__EXERCISE PASSAGE__.
Drei Kronen & Ehrt is a former mine in the Harz Mountains of central Germany. It is located in the parish of Elbingerode in the county of Harz (Saxony-Anhalt). The mine extracted pyrite. Since 1992 it has been used, albeit not continuously, as a visitor mine.

== Geography ==

=== Location ===
The mine lies in the Lower Harz mountains between Elbingerode and Rübeland (both villages in the borough of Oberharz am Brocken) on the B 27 federal road. It is located on the northeastern flank of the Bodenberg hill at an elevation of about . North of the road, in the direction of the Galgenberg, is the limestone opencast mine of Fels-Werke. The Rübeland Railway runs past the site, parallel to the B 27, from which an industrial siding branches into Fels-Werke.

== History ==

=== Iron ore mining from the Middle Ages to the 19th century ===
In the area around the present-day iron ore was mined in earlier times. A Grube Himmelsfürst was first mentioned in 1530 in the records. In the immediate vicinity of the present day visitor mine the Großer Graben, an opencast mine, was mentioned for the first time in 1582. By the mid-19th century mining activity had reached a depth of about 40 metres. The hitherto natural drainage was no longer possible at this depth, so that water had to be pumped out with hand pumps. From 1867 to 1871 the Count of Stolberg-Wernigerode had the so-called Gräflichen Stollen ("Comital Adit") built to drain the water. Its name was changed in 1890 after the elevation of the count to a prince into the Fürstlicher Stollen ("Princely Adit"). In driving the adit a hitherto unknown deposit of pyrite was discovered that, initially, was not mined. In order to be able to transport the iron ore from the Großer Graben better, a second gallery was built from 1887 to 1889 seven metres above the Fürstlicher Stollen; this was the Oberer Mühlentalstollen. It ran to the deepest point of the open mine.

=== Pyrite mining from 1890 to 1927 ===
In the early 1890s, pyrite was also extracted, initially in small quantities. The expanding chemical industry used the pyrite as a reactant for the manufacture of sulphuric acid. By 1901 20,000 tonnes had been extracted. In 1903, pyrite mining was temporarily halted, because larger mineral deposits were superseding the smaller local suppliers. There followed a period of variable production. With the advent of the First World War production climbed again. All the ore fields in the vicinity of the Großer Graben were now owned by Drei Kronen und Ehrt. The description Drei Kronen ("Three Crowns") stood for the three ore pits, the name Ehrt for the pyrite field.

During the worldwide economic crisis in the 1920s, production was halted. A cable car built for the Großer Graben was decommission in 1921 and dismantled in 1922. In 1926 the opencast mine was closed due to exhaustion of the ore. In 1927, 25 miners and one foreman (Steiger) still worked underground, extracting iron ore.

__EXERCISE DATA__.

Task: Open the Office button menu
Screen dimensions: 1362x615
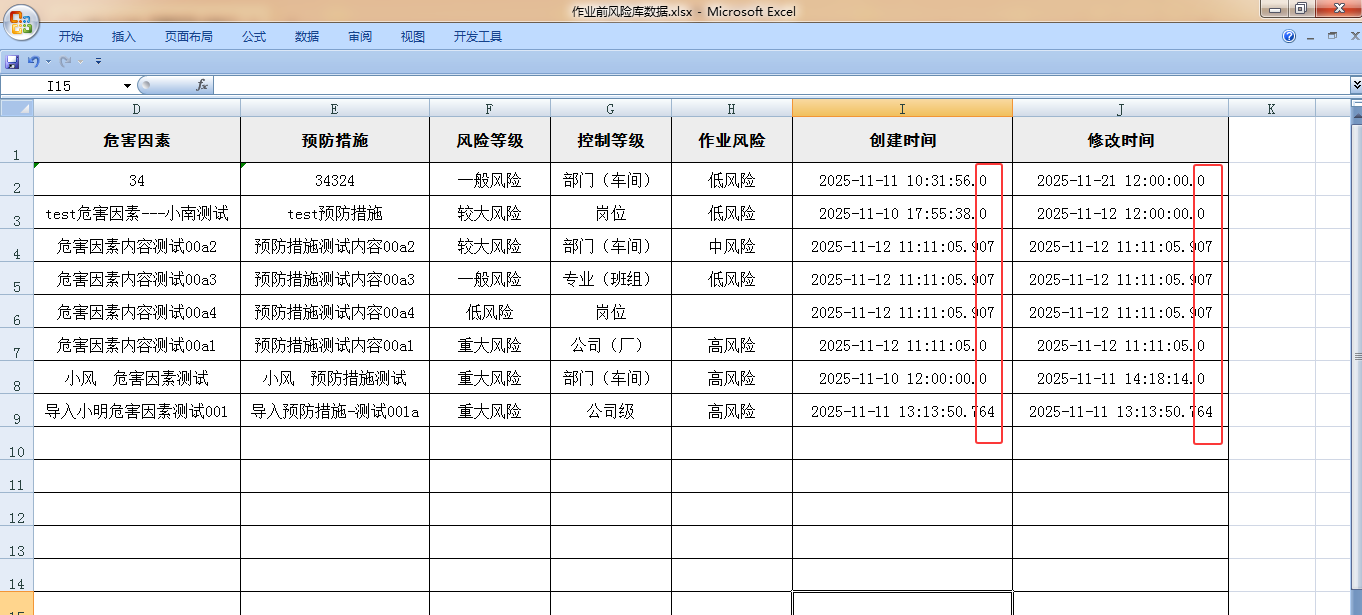Action: pos(19,22)
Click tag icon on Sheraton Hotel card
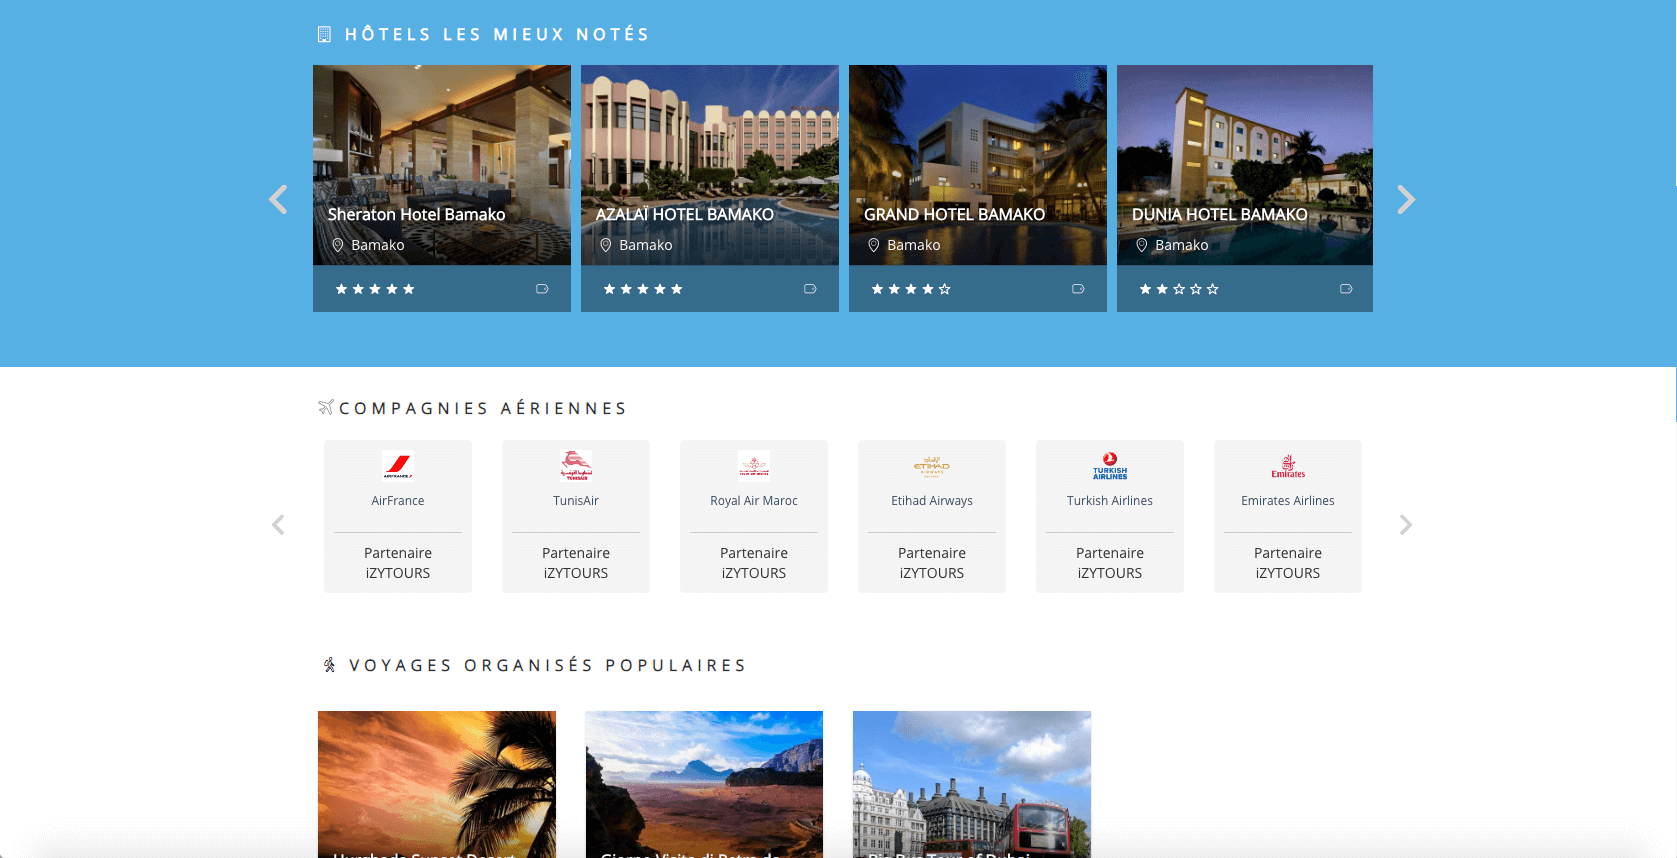 point(542,289)
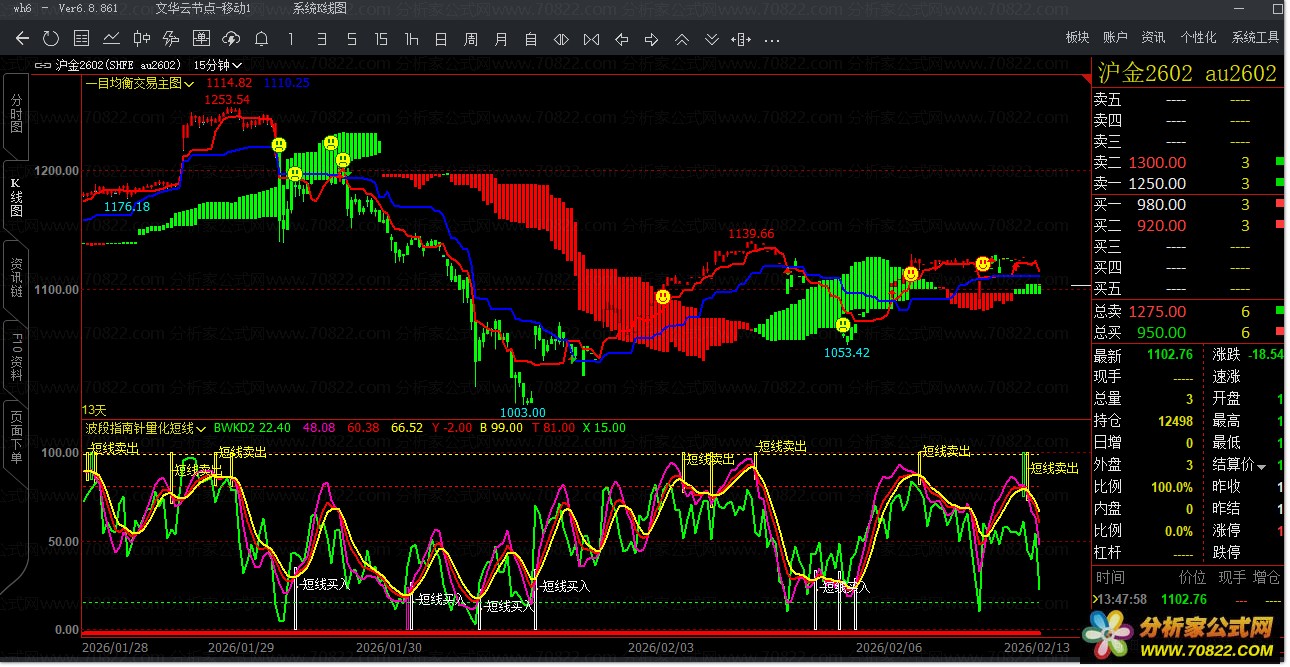Expand the 波段指南针量化短线 indicator dropdown
The height and width of the screenshot is (667, 1290).
[x=201, y=428]
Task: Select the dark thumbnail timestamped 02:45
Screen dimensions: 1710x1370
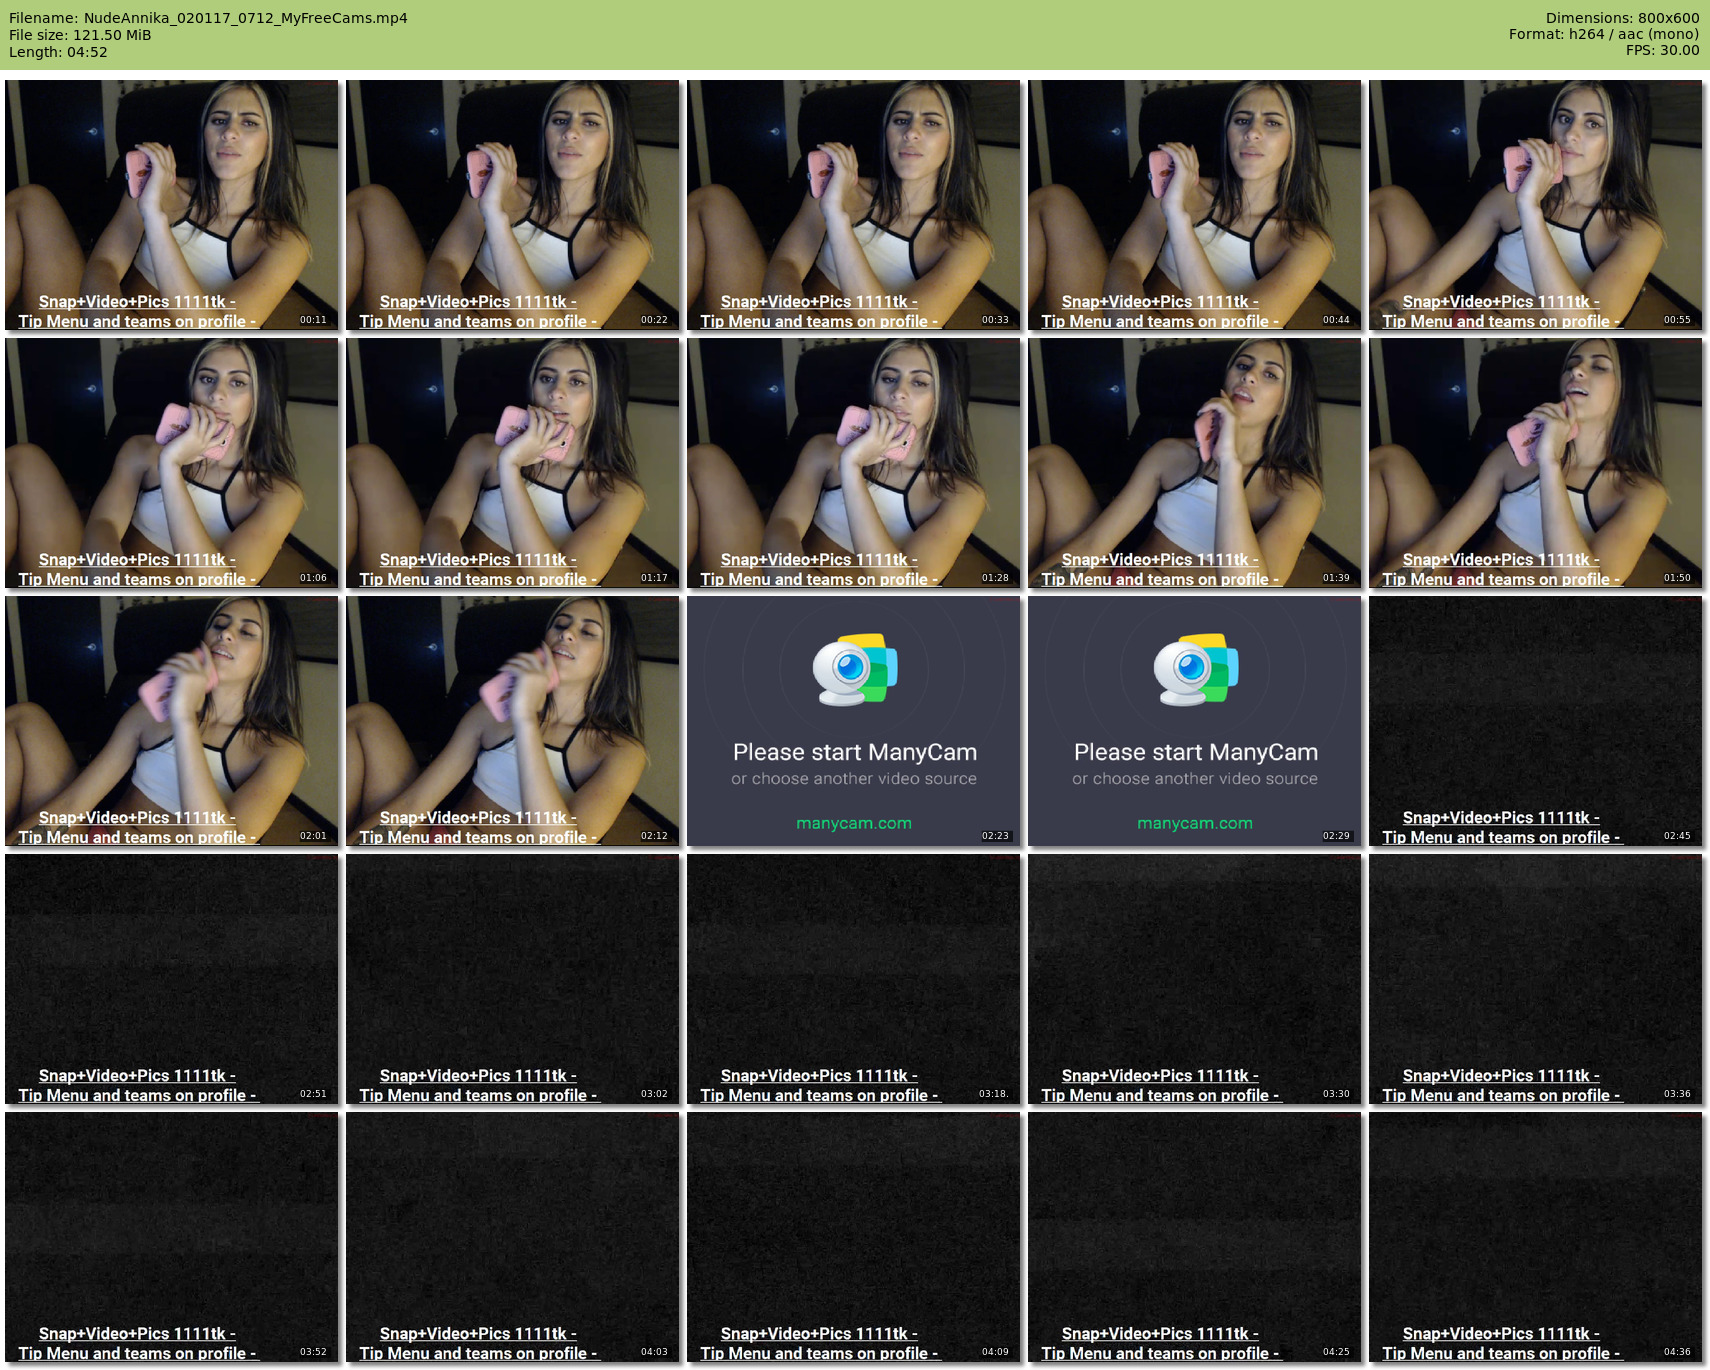Action: pos(1535,721)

__WHAT IS EXPECTED__. Carry on with the history of the Drei Kronen & Ehrt mine, starting right after its last sentence.

__OUTPUT__.
=== Nazi era ===
In the wake of Germany's rearmament prior to the Second World War, production was restarted in 1935, underpinned by a national production programme. The main shaft reached a depth of 82.5 metres in 1938. In addition to the iron ore and manganese needed as raw materials for the production of steel, pyrite was also mined. In this period efforts were made to carry out a comprehensive survey of the area around the pit in order to uncover further deposits of pyrite. In the event, pyrite as well as low grade ores were found.

In 1943, 333 people worked in the mine. These were mainly forced labourers or foreign workers. In addition to 76 German miners, there were 149 men from the Soviet Union, 74 Italians, 17 Poles, 10 Czechs and 7 Belgians at Drei Kronen & Ehrt. The foreigners were housed in three barrack blocks on the site.

Production climbed to 8,200 tonnes per month, but the planned figures were usually not attained. As a result of the increasingly poor supply towards the end of World War II, production figures fell again in 1944. In February 1945, only 200 tons of manganese ore and 2,230 tons of pyrite were mined. The last regular shift took place on 13 April 1945. For two days, allied troops had only been 10 kilometres away. Relief work continued to be carried out until 18 April, when the power went out and the pumps failed. U.S. troops peacefully occupied the mine site. They searched the above-ground facilities on 21 April and then withdrew. There was looting and destruction, mainly by the forced labourers and foreign workers still remaining in the region. As a result, production records for the period before 1945 were largely lost.

It is assumed that in June 1945 the mine was flooded up to its natural outlet above the Fürstlicher Stollen. Production could not therefore be resumed at first, despite urgent requests, for example from Central German Rayon (Mitteldeutsche Zellwolle). They made do with low grade ore that still lay on the tip. By expropriation, Drei Krone & Ehrt became the property of the Province of Saxony. After a few weeks, pyrite production was resumed, initially only at the level of the adit. From December 1946 mining also began on the 77m level.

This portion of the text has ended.